◆ WHAT TO PRODUCE: Set down, exactly as written, the line containing "This screenshot has" and all the lines that follow it to the end of the entries below, omitting every picture.

----- RAW DATA -----

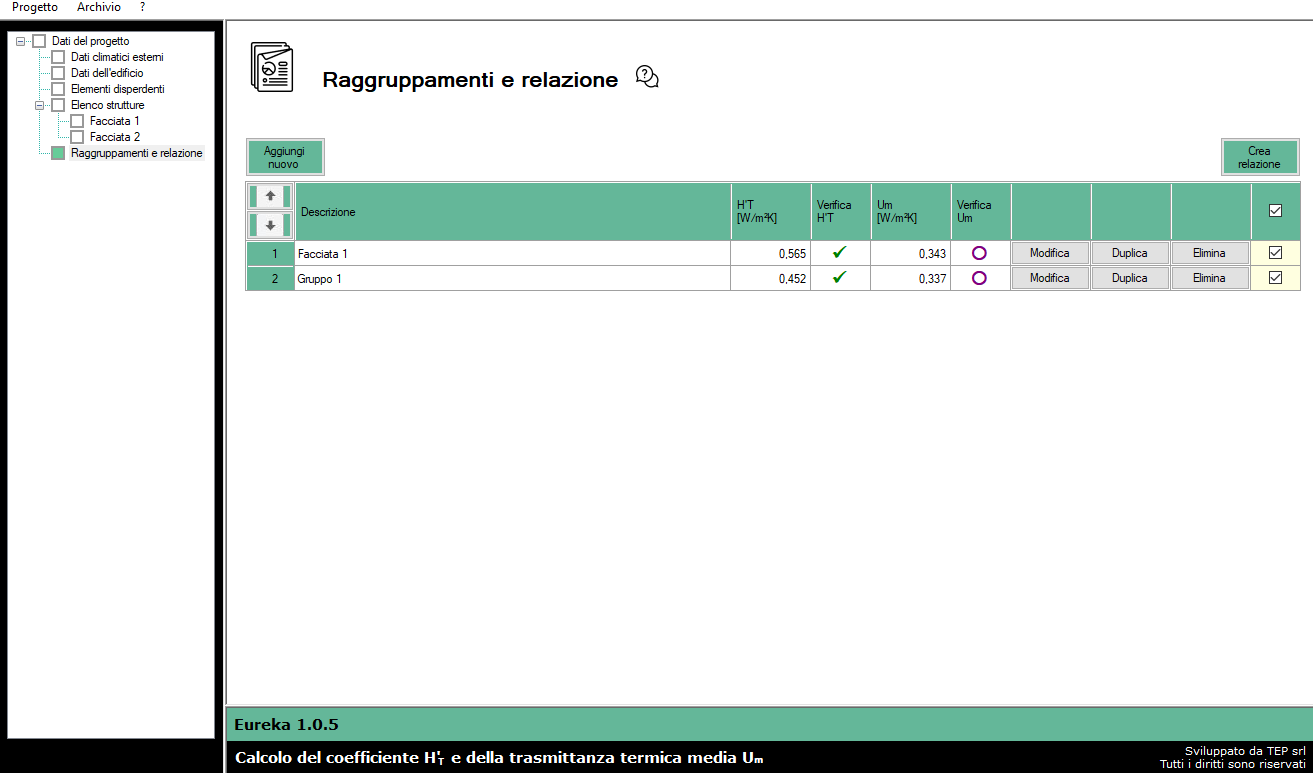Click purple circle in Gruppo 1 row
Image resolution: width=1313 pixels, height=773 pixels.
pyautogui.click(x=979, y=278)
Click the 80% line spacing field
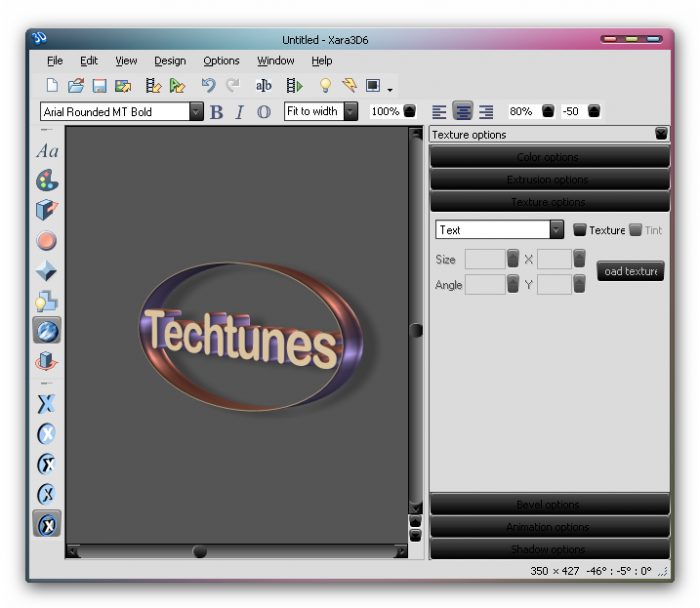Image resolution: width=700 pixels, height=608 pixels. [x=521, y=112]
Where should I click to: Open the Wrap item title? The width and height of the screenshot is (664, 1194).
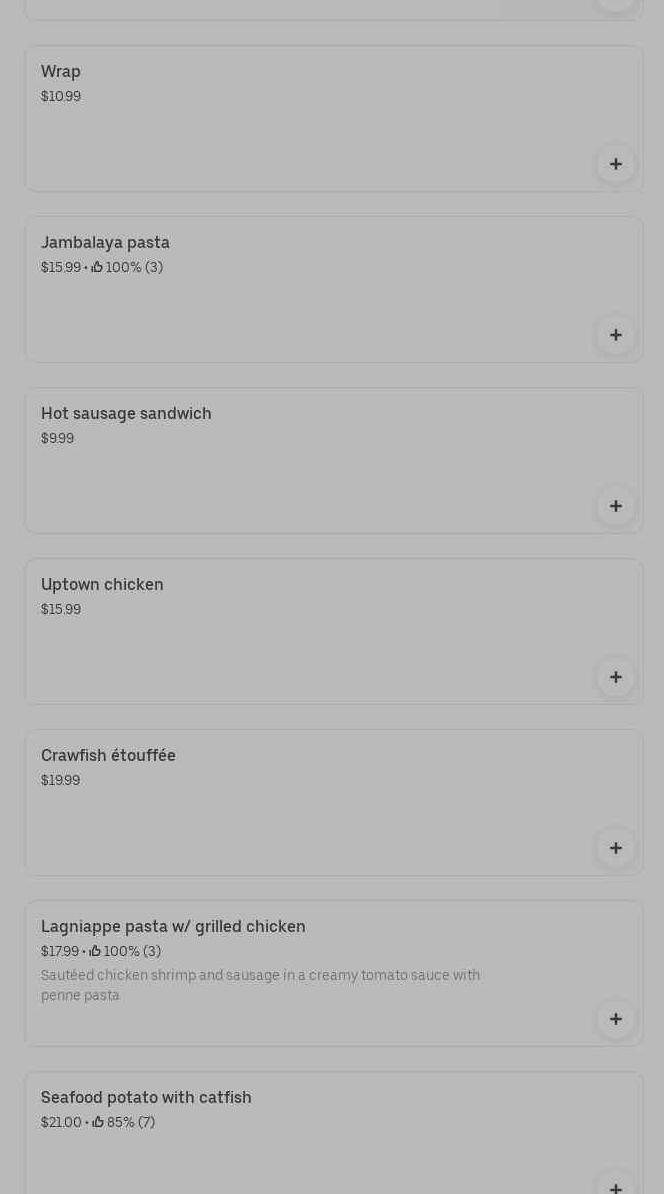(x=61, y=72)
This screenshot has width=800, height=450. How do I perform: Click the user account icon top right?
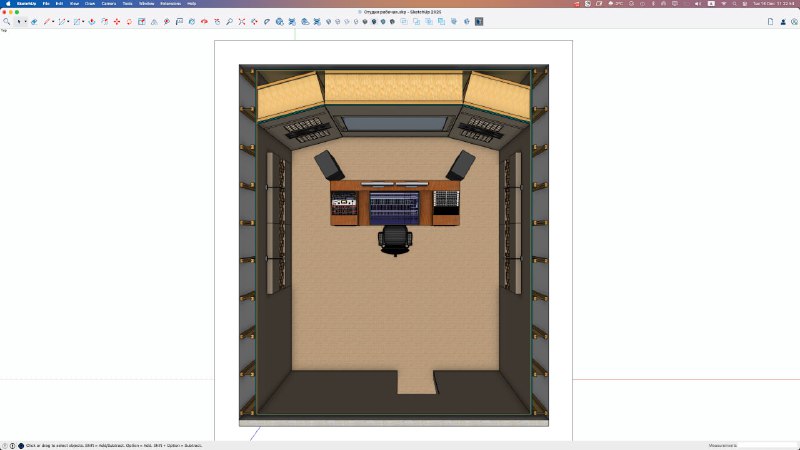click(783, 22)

-----

◆ SOLUTION:
This screenshot has width=800, height=450. How do I perform: Click the user account icon top right?
click(783, 22)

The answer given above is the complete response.